The liver transplant recipients described here had both SCD and CNI exposure as risk factors for PRES. In both cases, PRES occurred 4-5 days post-transplant and during periods of uncontrolled hypertension. It is worth noting that liver transplant recipients on-track in their recovery typically begin to mobilize third-spaced fluid during these post-operative days resulting in moderate hypertension. In both patients, PRES occurred shortly after initiation of CNIs, although drug levels were not supra-therapeutic in either case. At the time of neurologic symptom onset, the sickle fraction in each case was well within the recommended range, likely due to intra-operative blood loss and resulting transfusions. In the first case, everolimus was immediately substituted for tacrolimus. PRES resolved and immunosuppression was sufficient to prevent rejection. In the second, younger patient, there was a reluctance to stop CNIs altogether due to a heightened risk of acute rejection. However, cyclosporine was poorly tolerated and neurocognitive side effects led to medication non-compliance and early acute rejection. Levetiracetam was continued long-term in both patients, and in this setting, tacrolimus was successfully reintroduced without recurrent PRES. These cases highlight the challenges posed by liver transplantation in this patient population, as PRES can occur even when the sickle fraction is well-controlled and CNI trough levels are low. Potential strategies to mitigate the risk of post-transplant PRES in sickle cell patients include meticulous control of post-operative blood pressure, initiation of prophylactic levetiracetam at the time of transplant, and delay of CNI initiation for as long as possible.

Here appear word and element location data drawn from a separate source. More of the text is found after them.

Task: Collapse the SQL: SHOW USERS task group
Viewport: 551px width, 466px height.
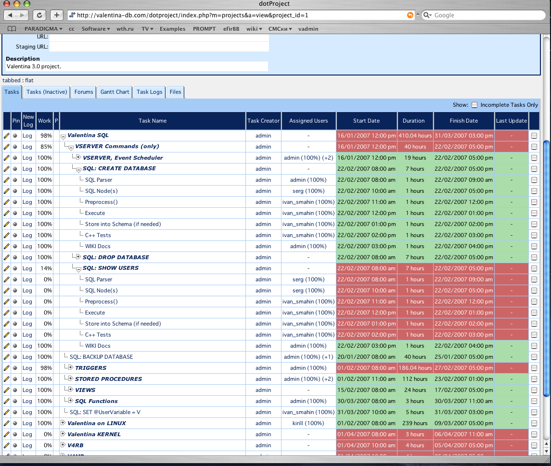Action: (x=78, y=269)
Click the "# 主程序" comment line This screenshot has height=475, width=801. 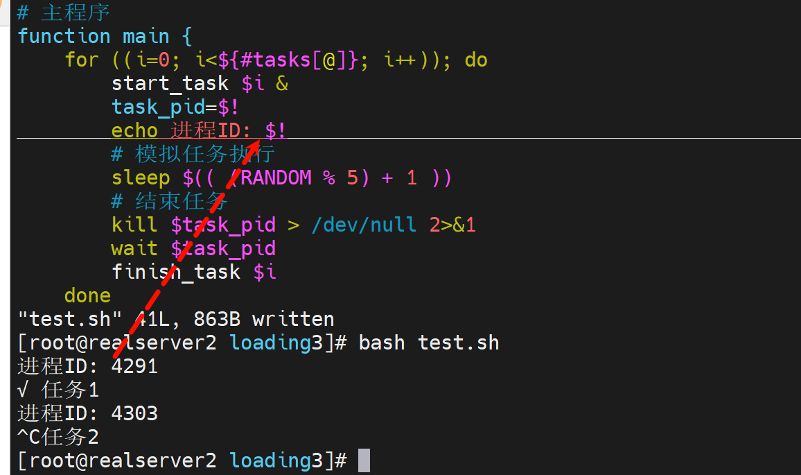coord(64,12)
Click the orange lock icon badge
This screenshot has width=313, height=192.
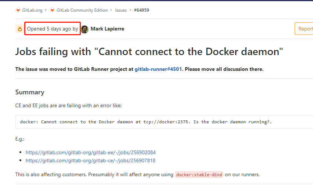19,29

Furthermore, in addition to the risks of PRES posed in SCD patients, these cases also illustrate that recurrent sickle hepatopathy is a significant threat to long-term allograft survival.

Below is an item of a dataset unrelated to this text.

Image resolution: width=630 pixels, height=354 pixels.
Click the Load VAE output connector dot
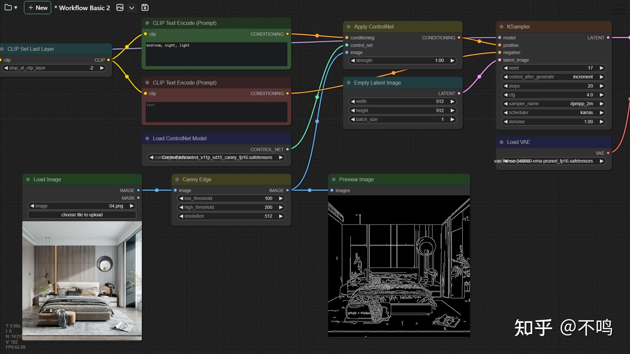point(608,153)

A recent comprehensive review identified only twenty-eight total liver transplant cases for sickle hepatopathy in the entire Scientific Registry for Transplant Recipients (SRTR) database , and one of two patients described in detail in this series experienced PRES. The largest published single-center experience with liver transplantation for sickle hepatopathy, from the Henri Mondor University Hospital in France, describes PRES in three of twenty-one total patients . Within a six patient series by Hurtova and colleagues, four patients experienced neurologic complications of some type including one definitively diagnosed case of PRES . Because there is no reporting system that comprehensively captures neurologic complications following liver transplantation, we suspect the actual incidence of PRES and other neurologic complications may be much higher than reported in SCD patients. Control of hypertension and maintaining a high index of suspicion are essential for prompt detection, treatment, and to avoid devastating neurologic complications.